I would pass on the 3.08 axle and at a minimum go with the 3.42. If you can get it with the cooling package, because Outbackers always fill up the 
camper and head out on the hotest day of the year, you would be well covered for a long time to come.

And just for reference, your existing 2007 Yukon XL has the following specs:

2WD with 3.73 axle - 7100 lbs
2WD with 4.10 axle - 8100 lbs
for 4WD, reduce it by 100 lbs

Please let us know what you decide to go with.


----------



## Dave-Gray (Jul 9, 2012)

Outbacker8, I agree with what Bob said above. Additionally, you need to ensure the rear axle will not be overloaded by the trailer's pin weight. A good web-based app that will assist you in calculating the rear axle load is the Before You Buy RV. Also, if you are hoping for a 5[sup]th[/sup] wheel trailer in your future, consider buying a ¾ ton SUV with a diesel engine and tow package. You can tow most any 5[sup]th[/sup] wheel with this type of SUV. Check out the following article: The Potential of Integrated Trailer Safety


----------



## NDKoze (Jan 5, 2011)

I used to tow my popup camper with a 1998 Chevy Tahoe and really noticed that the short wheel base of the Tahoe made towing less than fun.

I moved up to an Chevy Avalanche which has the same wheel base as the Chevy Suburban and it was a night and day difference in the towing.

"For me" the Tahoe was a great vehicle for the family, towing with it was acceptable but not ideal for my heavy fiberglass boat and the popup camper, but I would not what to tow my full sized camper with a Tahoe. If you want to go with the SUV, I would recommend a Suburban instead. It is still about 9 inches shorter than a Silverado so not that tough to park, but would give you a longer wheelbase. If you really want to tow in style, go with the 2500 version. But that would probably not really be necessary.

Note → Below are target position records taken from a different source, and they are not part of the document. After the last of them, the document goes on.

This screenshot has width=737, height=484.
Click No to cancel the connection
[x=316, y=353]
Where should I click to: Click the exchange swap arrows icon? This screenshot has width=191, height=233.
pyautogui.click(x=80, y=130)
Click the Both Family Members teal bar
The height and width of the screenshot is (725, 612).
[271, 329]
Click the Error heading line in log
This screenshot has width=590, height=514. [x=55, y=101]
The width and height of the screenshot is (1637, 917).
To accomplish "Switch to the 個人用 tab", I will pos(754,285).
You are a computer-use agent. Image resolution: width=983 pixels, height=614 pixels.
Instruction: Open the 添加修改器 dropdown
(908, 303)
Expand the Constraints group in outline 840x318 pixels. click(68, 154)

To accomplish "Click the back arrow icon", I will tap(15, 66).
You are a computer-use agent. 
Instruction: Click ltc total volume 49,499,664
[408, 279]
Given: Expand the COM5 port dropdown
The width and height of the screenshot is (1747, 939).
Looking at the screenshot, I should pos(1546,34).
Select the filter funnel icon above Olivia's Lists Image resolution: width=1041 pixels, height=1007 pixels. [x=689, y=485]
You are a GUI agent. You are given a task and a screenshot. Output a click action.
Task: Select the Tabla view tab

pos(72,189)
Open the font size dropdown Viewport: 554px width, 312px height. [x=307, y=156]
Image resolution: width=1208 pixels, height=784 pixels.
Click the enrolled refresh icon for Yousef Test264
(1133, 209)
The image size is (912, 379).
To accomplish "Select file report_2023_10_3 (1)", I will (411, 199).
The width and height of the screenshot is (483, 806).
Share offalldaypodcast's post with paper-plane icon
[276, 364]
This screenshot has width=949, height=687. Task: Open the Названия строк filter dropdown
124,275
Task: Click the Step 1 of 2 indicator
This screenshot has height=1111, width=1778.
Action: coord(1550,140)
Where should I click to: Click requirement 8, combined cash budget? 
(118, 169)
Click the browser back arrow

This is my 2 cents anyway.

Good luck on whatever you decide.


----------



## 26rester (Dec 11, 2012)

I personally, would not tow with a short wheel base truck. I do not like the way they handle the load that it put on them. The suburban is bigger and much longer wheel base and would have no issues towing the camper. The 5.3 is a great engine will run forever I have over 300K on mine, but finally broke down and bought a new to us Ford F-150 Screw. The reason is only cause Gm took the bail out money and Ford did not and in my opinion that just makes me mad.


----------



## outbacker8 (Jun 16, 2012)

After more research I pulled the trigger on the Tahoe, my ob is just below the limit for this vehicle. I never travel more then 200 miles from home and living in Illinois there never is an issue with steep grades or mountains ( Illinois is flat as a pancake). I used the Tahoe for a quick getaway this week and am happy with the purchase, I really got a good deal on it which made it hard not to buy. It pulled the Outback just fine and it handled perfectly. I'm really sure the Tahoe will meet my needs. Thank you all for your input


----------



## foxspizza53 (Jun 12, 2013)

I would not even look at a 3.08 ratio


----------



## N7OQ (Jun 10, 2006)

I towed my 23rs with a Tahoe 5.3L with no problems. I still have the Tahoe but use the Diesel now. My Tahoe has 3.42 gears and I wouldn't go any lower than that. My Tahoe is rated at 8500 lbs and even though it has a short wheel base it is not a problem because the rear axel to hitch is short and this compensates for that. My Tahoe did a good job towing the 23rs never any sway at all even in high winds. The 5.3L is a great engine iron block so it can handle the heat of towing.


----------